陈怀德盛怒的脸上,眉头皱起。
宋南知的的那个病儿是宋夫人所处,她身后站着的是柳府,而宋以言又是太孙的陪读。
即便陈怀德现在再愤怒,他都不敢轻举妄动。
只是他细细的打探,宋南知身后的孩子细皮嫩肉,白净圆润,看起来一点都不像是身娇体弱的样子。
陈怀德不傻,冷声道:“宋大人的真是后宅和谐,小儿这么大了竟跟你的姨娘感情如此好?好到可以同床共枕!”
元青莲忙跪到地上,眼眸闪烁着盘算,小心翼翼对宋南知的解释:“言哥儿找夫人没找到,他是自小看着长大,将妾身当娘看,非要缠着我哄他入睡,妾身才不得已......”
宋南知又怎么会不清楚元青莲是想要借此机会给宋以言扣上与自己姨娘关系混乱的由头。
宋南知看向元青莲的神情多了几分厌恶。
原来从前的温柔善良都是假象!
他低头转念一想,若是能让言哥儿替锦哥儿去死,那他现在所有的荣华都将会落在锦哥儿的身上。
思及此。
宋南知陪着元青莲演戏:“言哥儿你都这么大了,还跟元姨娘睡到一张床上实在太不像话了。”
“够了,我不是来听你们在这里说这些混乱的后宅私事的。

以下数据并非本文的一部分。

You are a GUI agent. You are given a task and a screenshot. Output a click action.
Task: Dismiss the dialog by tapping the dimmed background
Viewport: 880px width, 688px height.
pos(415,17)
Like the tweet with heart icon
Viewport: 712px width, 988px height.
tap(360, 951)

”陈怀德怒道。
“你们的儿子宋时锦将我儿打到重伤,他伤我孩子何处,我只要让他伤回何处!”陈怀德周身散发着腾腾的杀气。
宋时锦下意识的往宋南知的身后躲了躲。
元青莲听后骇然!
锦哥儿将男人的命根子弄报废了,如今要他偿还,她就一个儿子,是断不可能的。
“大人,这都是孩子之间的打闹,一时失手才误伤了,您看看有没有什么折中的办法?放过孩子,也是为您自己的孩子积些福。”元青莲恬不知耻的开口道。
“呸,放你娘的屁!”向来温文尔雅不说脏话的陈怀德,突然暴怒。
“当我是傻子?书院那边说宋时锦当初拳拳下死手,他还歹毒的拿银针刺入我儿的身子里,那一脚他是要我们陈府断子绝孙,我就一个儿子,宋时锦就算拉出来千刀万剐,也不足为过!”陈怀德说话之余,目光狠厉的落在宋时锦的身上。
宋南知的身子猛然变的僵硬。
陈怀德前面生的几个都是女儿,好不容易老来得子,却被宋时锦给搞废了,让陈怀德怎么能不恨。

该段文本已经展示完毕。